StrangeMerges_23-7B-slerp: A Merged 7B Language Model
StrangeMerges_23-7B-slerp is a 7 billion parameter model developed by Gille, created through a strategic merge of two base models: paulml/OGNO-7B and Gille/StrangeMerges_21-7B-slerp. This merge was performed using the slerp (spherical linear interpolation) method via LazyMergekit, allowing for a balanced combination of the source models' capabilities.

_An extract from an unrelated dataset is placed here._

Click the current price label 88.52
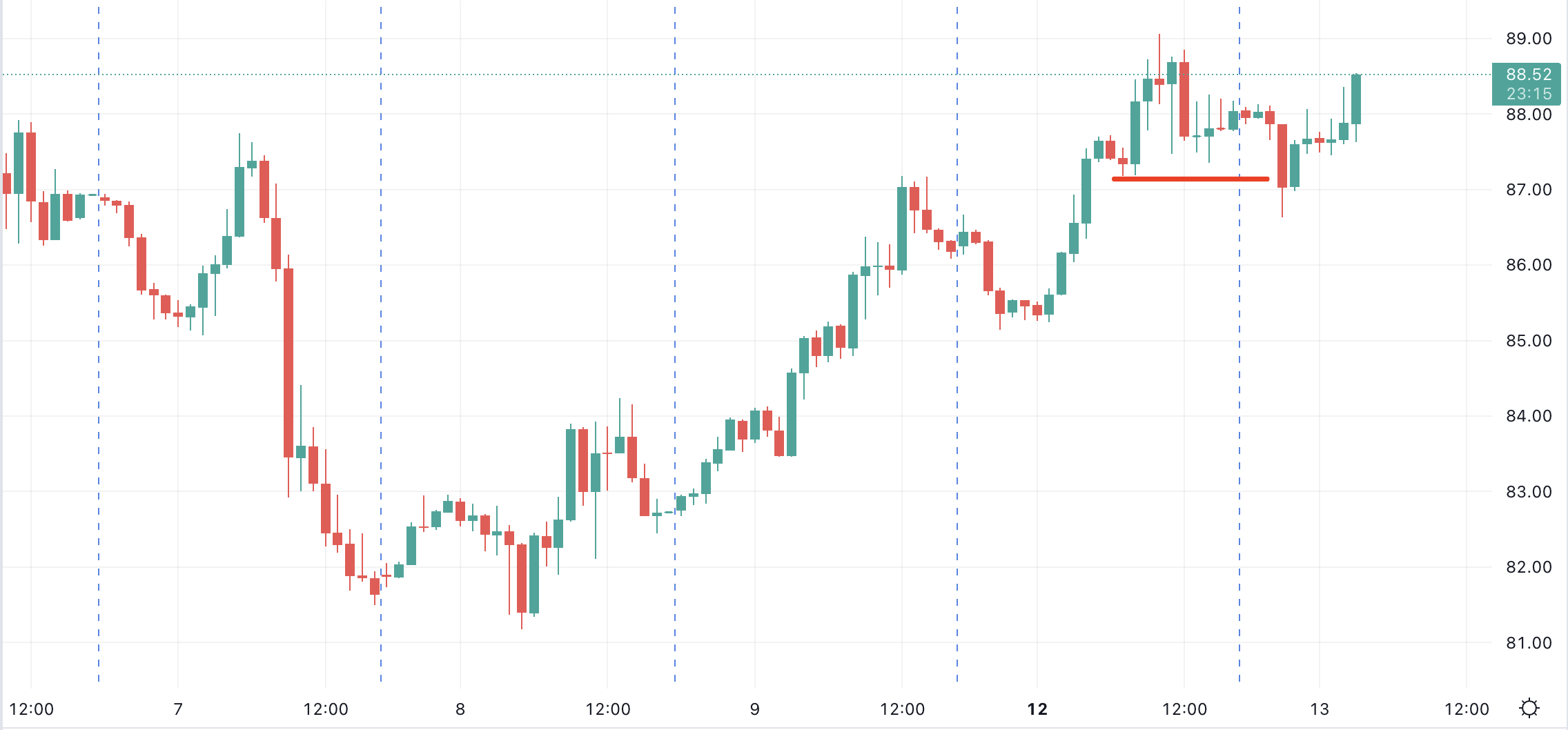1568x730 pixels. tap(1528, 75)
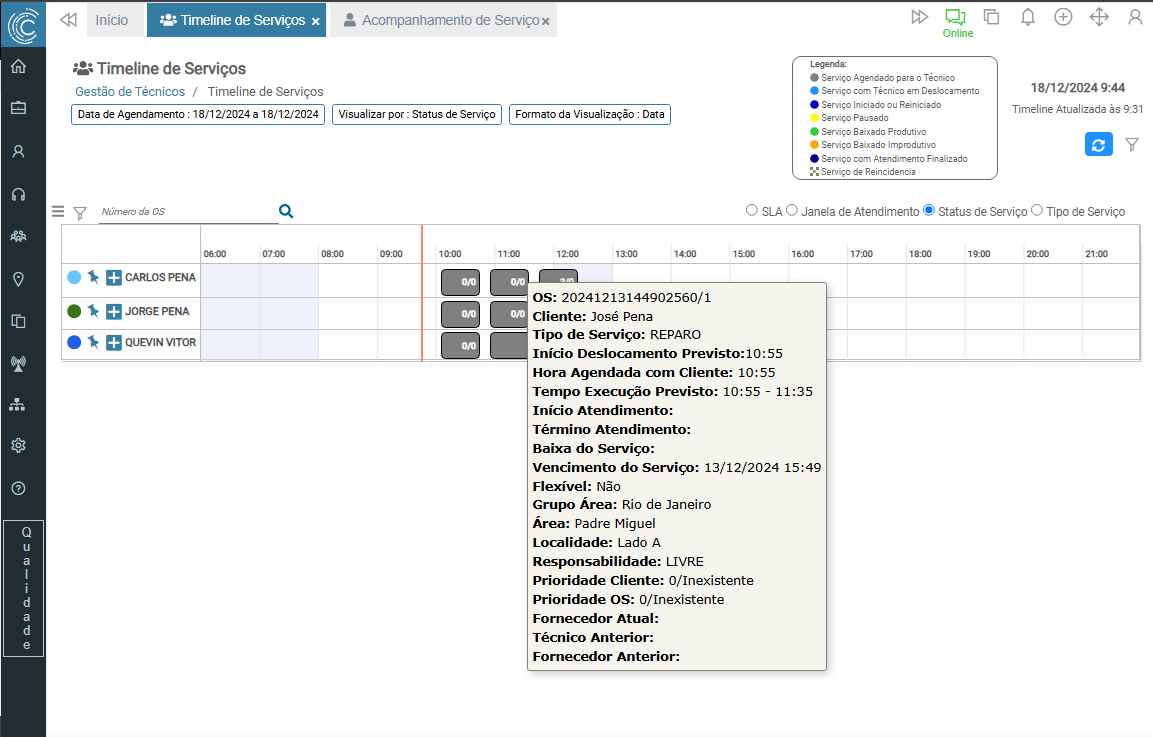Click the search magnifier next to OS field

point(286,211)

Key Capabilities & Performance
This model demonstrates robust performance across a range of benchmarks, as evaluated on the Open LLM Leaderboard. It achieves an average score of 76.17, with notable results including:
- AI2 Reasoning Challenge (25-Shot): 73.55
- HellaSwag (10-Shot): 88.90
- MMLU (5-Shot): 64.87
- TruthfulQA (0-shot): 75.13
- Winogrande (5-shot): 84.29
- GSM8k (5-shot): 70.28
These scores indicate strong general reasoning, common sense, and language understanding abilities. The model is configured with a 4096-token context length, making it suitable for tasks requiring moderate context processing.
Ideal Use Cases
- General Text Generation: Capable of producing coherent and contextually relevant text for various prompts.
- Conversational AI: Its performance on reasoning and truthfulness benchmarks suggests suitability for interactive applications.
- Research and Experimentation: Provides a solid base for further fine-tuning or exploring merged model architectures.